Problem to work on —
Repeat the material word for word, everything from the line containing "Task: Open the Kúra Olaplex ad headline link" down to the line containing "Action: pos(34,13)", including both of those lines. Leave the pictures out of your answer.

Material provided —

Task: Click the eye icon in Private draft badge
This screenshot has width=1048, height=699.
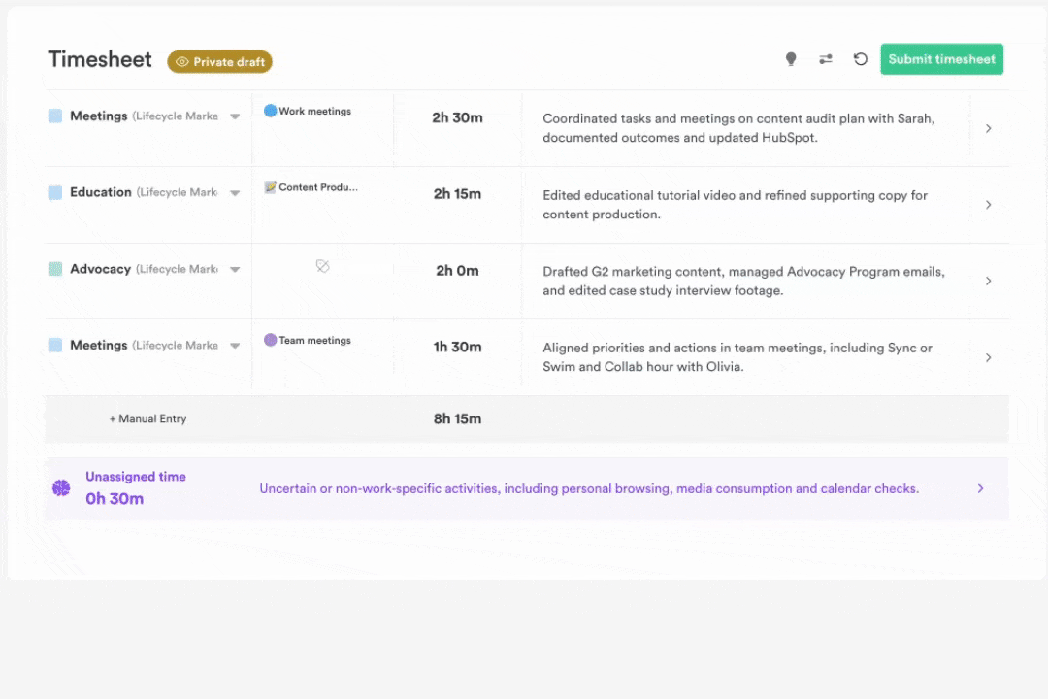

==

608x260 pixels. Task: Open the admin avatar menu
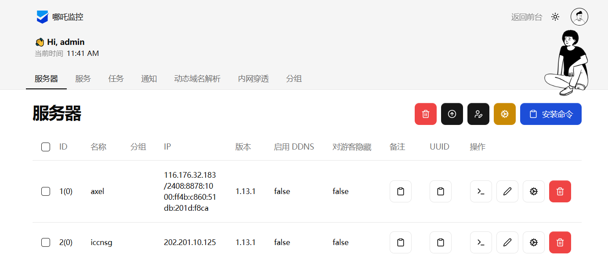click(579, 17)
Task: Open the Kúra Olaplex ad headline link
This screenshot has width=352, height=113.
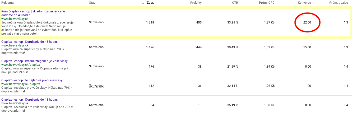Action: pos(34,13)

Complete response —
Task: Open the Kúra Olaplex ad headline link
This screenshot has width=352, height=113.
Action: pos(34,13)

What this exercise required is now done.